I've always thought seller financing was a good option in place of traditional bank loans but I'm not really seeing a benefit after looking into it. Most sellers want a balloon payment after 3-5 years. That's pretty fast. If I'm not qualified due to DTI now, I probably won't be in 3 years and the bank still isn't going to want to loan the balance to me right? After 3 years in a low volatile market, I would doubt I'd be at 25% equity either. So basically you need to have 20-25% upfront (needed for bank loan anyway) and you need to be able to figure out financing in a few years. Am I missing another exit strategy?
Thanks!
Most Popular Reply
The trick is to market yourself to the seller as someone who is trustworthy, will make payments on time every time and take care of their property.
If you have a good credit score, show them. Take a credit card statement or something legit showing your scores.
If you have good references from past clients, get it in writing. Show them closing documents and offer up that past client's phone number (if they agree to be a reference).
Lastly, and perhaps most importantly, offer a substantial down payment. I'm not saying it has to be 20% down, but it definitely helps.

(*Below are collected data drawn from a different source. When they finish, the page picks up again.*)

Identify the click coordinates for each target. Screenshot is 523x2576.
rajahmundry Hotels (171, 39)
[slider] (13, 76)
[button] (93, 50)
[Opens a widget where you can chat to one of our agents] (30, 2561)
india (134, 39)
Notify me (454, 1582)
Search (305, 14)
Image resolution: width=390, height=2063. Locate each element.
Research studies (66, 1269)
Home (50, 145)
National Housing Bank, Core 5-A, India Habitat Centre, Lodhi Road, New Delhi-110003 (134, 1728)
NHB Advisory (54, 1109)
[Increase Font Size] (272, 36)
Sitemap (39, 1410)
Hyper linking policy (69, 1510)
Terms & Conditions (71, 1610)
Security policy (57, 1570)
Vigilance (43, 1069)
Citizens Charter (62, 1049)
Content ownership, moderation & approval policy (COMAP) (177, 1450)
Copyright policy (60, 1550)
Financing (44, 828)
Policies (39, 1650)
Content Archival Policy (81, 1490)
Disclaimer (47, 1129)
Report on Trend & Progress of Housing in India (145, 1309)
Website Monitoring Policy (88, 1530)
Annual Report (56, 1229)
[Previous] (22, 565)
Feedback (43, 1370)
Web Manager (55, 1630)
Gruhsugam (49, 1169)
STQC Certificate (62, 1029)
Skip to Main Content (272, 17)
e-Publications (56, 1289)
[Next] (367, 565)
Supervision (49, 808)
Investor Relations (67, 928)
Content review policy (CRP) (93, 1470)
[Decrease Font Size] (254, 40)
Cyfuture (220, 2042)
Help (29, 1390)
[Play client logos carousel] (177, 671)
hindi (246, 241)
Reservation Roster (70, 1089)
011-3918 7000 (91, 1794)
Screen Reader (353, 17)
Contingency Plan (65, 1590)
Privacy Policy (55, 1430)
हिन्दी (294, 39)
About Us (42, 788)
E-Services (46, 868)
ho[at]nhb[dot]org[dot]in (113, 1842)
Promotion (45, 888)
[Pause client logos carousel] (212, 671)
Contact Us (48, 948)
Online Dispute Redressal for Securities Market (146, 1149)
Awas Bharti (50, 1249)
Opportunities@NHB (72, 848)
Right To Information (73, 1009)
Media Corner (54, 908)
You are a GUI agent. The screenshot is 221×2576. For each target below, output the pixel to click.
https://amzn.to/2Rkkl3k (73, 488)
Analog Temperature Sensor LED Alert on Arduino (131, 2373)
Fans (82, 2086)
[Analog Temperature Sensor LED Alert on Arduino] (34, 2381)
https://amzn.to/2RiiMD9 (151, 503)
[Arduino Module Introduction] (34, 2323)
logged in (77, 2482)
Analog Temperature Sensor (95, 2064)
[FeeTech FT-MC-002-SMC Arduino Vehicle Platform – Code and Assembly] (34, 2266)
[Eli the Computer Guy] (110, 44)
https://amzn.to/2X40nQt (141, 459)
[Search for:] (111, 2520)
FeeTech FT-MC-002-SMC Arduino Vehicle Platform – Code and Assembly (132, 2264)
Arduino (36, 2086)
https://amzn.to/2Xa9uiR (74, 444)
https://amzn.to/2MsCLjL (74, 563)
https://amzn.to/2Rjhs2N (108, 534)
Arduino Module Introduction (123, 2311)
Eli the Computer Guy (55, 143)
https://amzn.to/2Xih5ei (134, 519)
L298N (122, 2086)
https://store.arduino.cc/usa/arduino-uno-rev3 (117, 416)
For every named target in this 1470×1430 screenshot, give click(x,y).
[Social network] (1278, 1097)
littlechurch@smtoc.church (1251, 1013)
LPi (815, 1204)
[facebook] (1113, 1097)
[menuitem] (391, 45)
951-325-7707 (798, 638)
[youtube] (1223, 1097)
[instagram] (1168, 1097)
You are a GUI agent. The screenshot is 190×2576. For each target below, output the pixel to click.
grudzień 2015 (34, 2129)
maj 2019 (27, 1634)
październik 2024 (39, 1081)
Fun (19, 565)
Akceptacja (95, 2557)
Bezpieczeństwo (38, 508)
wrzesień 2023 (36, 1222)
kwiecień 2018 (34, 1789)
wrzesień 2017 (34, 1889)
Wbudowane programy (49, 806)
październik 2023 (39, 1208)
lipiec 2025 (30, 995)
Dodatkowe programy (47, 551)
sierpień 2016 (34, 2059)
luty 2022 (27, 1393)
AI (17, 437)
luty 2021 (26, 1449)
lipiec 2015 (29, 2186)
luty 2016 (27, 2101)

Explain to them that if the home is selling for 200k, they'll make more than $200k over the lifetime of the note b/c of interest earned. They have to claim it on their taxes as interest income, but still, in a low interest environment, many boomers wanting to retire or downsize can find owner financing a solid investment since they're making several times what they would on a similar cash deposit in a bank somewhere.